• _Task brief_: Across the listing below, count the lines with "computer" in them. Write nothing but the number.

Input data below:

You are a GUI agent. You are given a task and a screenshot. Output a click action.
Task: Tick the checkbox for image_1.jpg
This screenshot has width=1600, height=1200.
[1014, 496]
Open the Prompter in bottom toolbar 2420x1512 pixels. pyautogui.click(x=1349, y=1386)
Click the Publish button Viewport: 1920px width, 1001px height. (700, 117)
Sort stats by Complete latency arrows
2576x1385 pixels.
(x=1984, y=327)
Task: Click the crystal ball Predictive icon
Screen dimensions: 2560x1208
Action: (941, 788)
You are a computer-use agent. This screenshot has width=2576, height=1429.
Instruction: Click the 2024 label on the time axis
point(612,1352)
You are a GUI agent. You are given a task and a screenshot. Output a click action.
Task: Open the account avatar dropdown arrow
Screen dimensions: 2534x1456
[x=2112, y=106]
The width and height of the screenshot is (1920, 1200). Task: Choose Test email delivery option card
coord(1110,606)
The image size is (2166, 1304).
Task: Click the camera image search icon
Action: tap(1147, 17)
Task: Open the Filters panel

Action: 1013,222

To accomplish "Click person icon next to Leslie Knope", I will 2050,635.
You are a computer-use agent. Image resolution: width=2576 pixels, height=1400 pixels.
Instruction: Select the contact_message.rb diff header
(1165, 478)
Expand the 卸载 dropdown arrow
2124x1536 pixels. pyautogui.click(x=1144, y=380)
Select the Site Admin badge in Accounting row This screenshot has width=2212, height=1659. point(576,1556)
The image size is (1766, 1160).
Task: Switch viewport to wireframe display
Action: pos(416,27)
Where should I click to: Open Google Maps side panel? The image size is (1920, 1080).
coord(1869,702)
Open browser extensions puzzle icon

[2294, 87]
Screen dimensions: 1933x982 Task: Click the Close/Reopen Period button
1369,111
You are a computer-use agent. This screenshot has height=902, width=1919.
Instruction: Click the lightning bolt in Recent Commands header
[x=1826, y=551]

End of Input data.

• _Reply to the task_: 3